» **Task directions**:
Look for the line containing "Select the large rounded app icon preview" in the records below. Then output it and all the lines that follow, exactly and without any others.

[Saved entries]
==========
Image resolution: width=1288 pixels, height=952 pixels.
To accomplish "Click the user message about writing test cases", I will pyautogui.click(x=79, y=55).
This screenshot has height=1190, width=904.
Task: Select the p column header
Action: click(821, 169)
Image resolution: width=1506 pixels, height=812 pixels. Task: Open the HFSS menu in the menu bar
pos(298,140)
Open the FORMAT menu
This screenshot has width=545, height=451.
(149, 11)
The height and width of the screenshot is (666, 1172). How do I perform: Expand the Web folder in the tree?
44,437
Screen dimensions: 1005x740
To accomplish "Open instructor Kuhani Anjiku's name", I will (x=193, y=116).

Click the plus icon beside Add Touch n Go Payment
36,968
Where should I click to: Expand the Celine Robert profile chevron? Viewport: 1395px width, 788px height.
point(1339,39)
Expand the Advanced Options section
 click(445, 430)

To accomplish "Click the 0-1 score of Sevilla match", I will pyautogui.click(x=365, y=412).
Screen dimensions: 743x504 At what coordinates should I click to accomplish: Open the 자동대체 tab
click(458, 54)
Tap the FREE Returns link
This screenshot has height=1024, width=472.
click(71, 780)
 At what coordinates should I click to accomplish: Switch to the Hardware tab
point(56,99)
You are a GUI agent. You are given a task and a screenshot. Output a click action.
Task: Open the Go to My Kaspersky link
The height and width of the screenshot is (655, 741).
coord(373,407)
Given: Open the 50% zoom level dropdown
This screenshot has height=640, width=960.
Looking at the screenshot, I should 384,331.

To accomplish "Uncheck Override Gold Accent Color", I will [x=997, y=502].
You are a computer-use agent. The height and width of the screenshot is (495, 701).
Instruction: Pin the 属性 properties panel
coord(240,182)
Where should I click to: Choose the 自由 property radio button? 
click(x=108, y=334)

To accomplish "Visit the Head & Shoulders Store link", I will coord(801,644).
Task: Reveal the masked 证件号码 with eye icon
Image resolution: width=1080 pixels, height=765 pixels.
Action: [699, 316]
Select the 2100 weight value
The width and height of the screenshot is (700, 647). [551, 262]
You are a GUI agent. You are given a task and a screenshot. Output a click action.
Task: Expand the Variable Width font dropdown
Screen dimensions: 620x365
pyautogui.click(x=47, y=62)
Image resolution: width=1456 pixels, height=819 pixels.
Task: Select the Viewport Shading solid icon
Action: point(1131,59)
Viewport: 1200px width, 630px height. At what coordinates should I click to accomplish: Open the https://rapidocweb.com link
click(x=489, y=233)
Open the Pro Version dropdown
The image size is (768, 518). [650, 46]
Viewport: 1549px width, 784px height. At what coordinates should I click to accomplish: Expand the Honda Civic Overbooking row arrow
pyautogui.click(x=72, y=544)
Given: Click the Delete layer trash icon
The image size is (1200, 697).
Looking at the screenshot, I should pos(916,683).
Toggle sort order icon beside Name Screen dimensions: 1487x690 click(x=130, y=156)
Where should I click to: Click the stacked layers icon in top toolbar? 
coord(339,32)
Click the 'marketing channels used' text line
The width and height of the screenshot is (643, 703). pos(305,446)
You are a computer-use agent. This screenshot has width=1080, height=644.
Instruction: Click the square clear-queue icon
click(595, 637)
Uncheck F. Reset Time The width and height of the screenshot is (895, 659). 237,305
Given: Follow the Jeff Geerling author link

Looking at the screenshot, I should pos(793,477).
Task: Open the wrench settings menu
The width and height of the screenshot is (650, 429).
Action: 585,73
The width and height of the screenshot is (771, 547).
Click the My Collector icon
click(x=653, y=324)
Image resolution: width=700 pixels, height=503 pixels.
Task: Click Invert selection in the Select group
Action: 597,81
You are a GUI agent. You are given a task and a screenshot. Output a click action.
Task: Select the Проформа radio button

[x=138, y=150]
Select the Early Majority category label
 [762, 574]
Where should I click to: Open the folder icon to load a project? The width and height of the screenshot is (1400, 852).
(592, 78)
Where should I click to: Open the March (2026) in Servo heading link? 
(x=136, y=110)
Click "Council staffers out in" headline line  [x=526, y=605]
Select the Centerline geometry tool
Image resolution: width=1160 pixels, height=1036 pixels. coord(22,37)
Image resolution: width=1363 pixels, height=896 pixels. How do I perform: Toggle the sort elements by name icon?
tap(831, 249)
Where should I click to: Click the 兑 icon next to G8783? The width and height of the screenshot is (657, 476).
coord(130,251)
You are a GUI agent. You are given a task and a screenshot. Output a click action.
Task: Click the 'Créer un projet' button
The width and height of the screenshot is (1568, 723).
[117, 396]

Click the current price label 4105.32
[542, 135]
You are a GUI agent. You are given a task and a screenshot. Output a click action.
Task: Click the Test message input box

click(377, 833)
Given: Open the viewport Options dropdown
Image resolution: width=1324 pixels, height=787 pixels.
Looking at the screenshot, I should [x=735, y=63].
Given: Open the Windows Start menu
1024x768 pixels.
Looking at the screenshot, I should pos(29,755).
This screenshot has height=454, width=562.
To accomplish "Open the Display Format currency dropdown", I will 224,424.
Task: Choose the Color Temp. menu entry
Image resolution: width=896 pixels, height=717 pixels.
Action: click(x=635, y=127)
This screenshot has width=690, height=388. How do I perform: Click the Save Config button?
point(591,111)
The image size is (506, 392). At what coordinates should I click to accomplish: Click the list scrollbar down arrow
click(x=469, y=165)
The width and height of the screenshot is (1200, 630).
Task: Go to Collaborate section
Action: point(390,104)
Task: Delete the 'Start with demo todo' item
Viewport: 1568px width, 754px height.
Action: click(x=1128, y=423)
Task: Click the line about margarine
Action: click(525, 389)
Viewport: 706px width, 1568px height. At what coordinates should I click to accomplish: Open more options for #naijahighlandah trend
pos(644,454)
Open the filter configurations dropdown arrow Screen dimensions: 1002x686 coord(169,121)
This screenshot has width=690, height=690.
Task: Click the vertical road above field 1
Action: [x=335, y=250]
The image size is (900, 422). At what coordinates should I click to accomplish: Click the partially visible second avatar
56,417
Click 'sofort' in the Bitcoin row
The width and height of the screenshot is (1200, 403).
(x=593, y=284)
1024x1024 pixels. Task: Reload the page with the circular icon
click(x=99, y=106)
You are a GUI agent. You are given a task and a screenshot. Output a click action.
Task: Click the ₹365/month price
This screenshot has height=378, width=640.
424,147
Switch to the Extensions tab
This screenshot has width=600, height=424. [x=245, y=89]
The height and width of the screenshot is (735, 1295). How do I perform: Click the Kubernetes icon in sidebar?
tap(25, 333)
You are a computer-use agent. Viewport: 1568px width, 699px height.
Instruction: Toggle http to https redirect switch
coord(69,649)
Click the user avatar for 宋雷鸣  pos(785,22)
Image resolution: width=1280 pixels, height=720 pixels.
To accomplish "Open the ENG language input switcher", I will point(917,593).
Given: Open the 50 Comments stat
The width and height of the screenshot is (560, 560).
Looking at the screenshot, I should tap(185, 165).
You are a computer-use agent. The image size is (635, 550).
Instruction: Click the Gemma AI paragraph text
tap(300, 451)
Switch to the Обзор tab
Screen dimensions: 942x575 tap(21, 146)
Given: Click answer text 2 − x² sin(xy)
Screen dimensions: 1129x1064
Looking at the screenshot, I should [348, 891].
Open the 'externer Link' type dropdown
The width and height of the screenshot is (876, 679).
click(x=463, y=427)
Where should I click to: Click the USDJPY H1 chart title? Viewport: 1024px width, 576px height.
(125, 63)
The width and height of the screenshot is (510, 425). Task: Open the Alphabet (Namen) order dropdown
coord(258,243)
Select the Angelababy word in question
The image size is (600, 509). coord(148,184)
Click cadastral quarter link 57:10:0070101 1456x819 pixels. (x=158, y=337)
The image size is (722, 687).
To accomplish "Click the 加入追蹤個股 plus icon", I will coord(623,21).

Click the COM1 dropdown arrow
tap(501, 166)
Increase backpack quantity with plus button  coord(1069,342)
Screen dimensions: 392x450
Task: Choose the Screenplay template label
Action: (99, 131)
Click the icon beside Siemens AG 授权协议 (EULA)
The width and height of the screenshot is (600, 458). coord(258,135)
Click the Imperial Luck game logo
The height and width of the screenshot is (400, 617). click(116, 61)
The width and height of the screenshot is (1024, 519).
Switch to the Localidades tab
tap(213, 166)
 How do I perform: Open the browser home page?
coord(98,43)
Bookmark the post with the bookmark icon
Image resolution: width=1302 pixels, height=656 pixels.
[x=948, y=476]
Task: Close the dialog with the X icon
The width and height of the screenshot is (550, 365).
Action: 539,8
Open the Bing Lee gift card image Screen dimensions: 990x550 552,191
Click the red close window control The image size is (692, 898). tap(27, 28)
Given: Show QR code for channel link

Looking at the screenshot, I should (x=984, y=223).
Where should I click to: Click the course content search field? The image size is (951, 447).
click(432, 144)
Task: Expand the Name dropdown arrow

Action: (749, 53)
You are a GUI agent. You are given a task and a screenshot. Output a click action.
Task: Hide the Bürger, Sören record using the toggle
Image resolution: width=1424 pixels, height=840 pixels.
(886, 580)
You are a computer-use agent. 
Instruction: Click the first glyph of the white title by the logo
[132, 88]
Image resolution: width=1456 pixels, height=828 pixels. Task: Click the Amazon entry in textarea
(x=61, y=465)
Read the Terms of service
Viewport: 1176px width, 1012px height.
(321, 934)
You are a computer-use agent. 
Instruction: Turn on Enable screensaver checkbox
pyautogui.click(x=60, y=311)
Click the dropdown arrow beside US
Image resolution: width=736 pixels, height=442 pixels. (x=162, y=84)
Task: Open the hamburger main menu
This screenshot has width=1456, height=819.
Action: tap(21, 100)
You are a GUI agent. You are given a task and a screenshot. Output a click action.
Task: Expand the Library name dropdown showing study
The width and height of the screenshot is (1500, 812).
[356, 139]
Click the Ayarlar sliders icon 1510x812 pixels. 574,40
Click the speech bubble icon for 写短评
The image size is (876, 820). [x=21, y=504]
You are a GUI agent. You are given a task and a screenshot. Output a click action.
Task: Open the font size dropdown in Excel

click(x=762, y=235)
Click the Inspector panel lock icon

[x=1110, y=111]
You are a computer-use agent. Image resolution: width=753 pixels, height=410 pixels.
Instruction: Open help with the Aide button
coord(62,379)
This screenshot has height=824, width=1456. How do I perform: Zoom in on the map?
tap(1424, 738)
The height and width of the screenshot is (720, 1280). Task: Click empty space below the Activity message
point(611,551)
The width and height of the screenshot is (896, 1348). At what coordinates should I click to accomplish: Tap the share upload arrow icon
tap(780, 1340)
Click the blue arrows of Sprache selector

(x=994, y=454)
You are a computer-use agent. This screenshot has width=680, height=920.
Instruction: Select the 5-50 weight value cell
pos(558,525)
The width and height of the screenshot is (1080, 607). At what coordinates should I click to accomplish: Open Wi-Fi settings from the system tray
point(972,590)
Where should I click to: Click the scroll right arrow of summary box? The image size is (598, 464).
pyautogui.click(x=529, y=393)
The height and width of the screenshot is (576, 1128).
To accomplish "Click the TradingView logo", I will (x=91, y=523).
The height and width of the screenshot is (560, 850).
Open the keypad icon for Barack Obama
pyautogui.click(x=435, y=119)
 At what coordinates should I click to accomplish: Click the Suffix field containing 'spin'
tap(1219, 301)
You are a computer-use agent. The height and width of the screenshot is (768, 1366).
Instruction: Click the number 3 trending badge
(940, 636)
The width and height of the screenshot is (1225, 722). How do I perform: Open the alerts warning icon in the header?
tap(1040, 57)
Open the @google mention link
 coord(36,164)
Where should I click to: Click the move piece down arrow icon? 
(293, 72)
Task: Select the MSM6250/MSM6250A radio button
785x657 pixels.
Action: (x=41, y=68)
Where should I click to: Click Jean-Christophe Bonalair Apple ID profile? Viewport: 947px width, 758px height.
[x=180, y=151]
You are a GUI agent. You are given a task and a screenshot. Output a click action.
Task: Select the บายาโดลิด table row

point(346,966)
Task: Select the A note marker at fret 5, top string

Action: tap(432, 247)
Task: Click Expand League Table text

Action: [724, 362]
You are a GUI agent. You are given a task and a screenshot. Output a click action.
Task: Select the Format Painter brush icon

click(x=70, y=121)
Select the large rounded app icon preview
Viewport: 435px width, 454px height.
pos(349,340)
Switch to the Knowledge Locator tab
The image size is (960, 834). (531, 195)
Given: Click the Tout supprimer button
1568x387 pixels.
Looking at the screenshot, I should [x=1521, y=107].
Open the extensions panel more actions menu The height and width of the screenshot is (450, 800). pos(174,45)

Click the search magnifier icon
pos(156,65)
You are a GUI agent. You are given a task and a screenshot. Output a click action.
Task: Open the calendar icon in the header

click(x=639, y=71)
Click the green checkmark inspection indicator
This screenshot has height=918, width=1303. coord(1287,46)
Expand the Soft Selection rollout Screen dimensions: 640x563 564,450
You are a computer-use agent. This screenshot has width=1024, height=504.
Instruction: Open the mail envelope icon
==========
» **Answer section**:
Select the large rounded app icon preview
Viewport: 435px width, 454px height.
pos(349,340)
Switch to the Knowledge Locator tab
The image size is (960, 834). (531, 195)
Given: Click the Tout supprimer button
1568x387 pixels.
Looking at the screenshot, I should [x=1521, y=107].
Open the extensions panel more actions menu The height and width of the screenshot is (450, 800). pos(174,45)

Click the search magnifier icon
pos(156,65)
You are a GUI agent. You are given a task and a screenshot. Output a click action.
Task: Open the calendar icon in the header

click(x=639, y=71)
Click the green checkmark inspection indicator
This screenshot has height=918, width=1303. coord(1287,46)
Expand the Soft Selection rollout Screen dimensions: 640x563 564,450
You are a computer-use agent. This screenshot has width=1024, height=504.
Instruction: Open the mail envelope icon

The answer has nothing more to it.